In hunger and woe, oh, it’s easy to blow . . .
It’s the hell-served-for-breakfast that’s hard.
“You’re sick of the game!” Well, now, that’s a shame.
You’re young and you’re brave and you’re bright.
“You’ve had a raw deal!” I know — but don’t squeal,
Buck up, do your damnedest, and fight.
It’s the plugging away that will win you the day,
So don’t be a piker, old pard!
Just draw on your grit; it’s so easy to quit:
It’s the keeping-your-chin-up that’s hard.
It’s easy to cry that you’re beaten — and die;
It’s easy to crawfish and crawl;
But to fight and to fight when hope’s out of sight —
Why, that’s the best game of them all!
And though you come out of each gruelling bout,
All broken and beaten and scarred,
Just have one more try — it’s dead easy to die,
It’s the keeping-on-living that’s hard.
The top of Doaresoajvje offered us great views over Lake Sitojaure and we noted an empty reindeer corral well located and decided to put up camp for the night next to it. But by the time we reached it, we had a bit of rain and mosquitoes arrived so we headed down a rivergorge and set camp there and slept outdoors to enjoy the last night out.

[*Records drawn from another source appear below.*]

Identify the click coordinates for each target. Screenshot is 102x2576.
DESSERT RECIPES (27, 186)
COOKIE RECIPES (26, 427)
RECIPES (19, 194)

Once we hit the trail next day, the trip was over.
What makes Sarek unique, if I compare with any other area of great natural beauty that I have visited professionally the last 25 years, are six:
1. Very few well used trails in the park
2. It is really wild, you do a mistake or ain´t properly prepared when weather changes, this is serious.
3. No huts, except the locked one´s belonging t the Sami and one or two I think, for security. But they´re far apart.
4. It is really little known outside Sweden and therefore, very few tourists.
5. If one puts a bit of effort getting away from the most visited parts, you are alone.
6. Water is drinkable and fresh pretty much everywhere.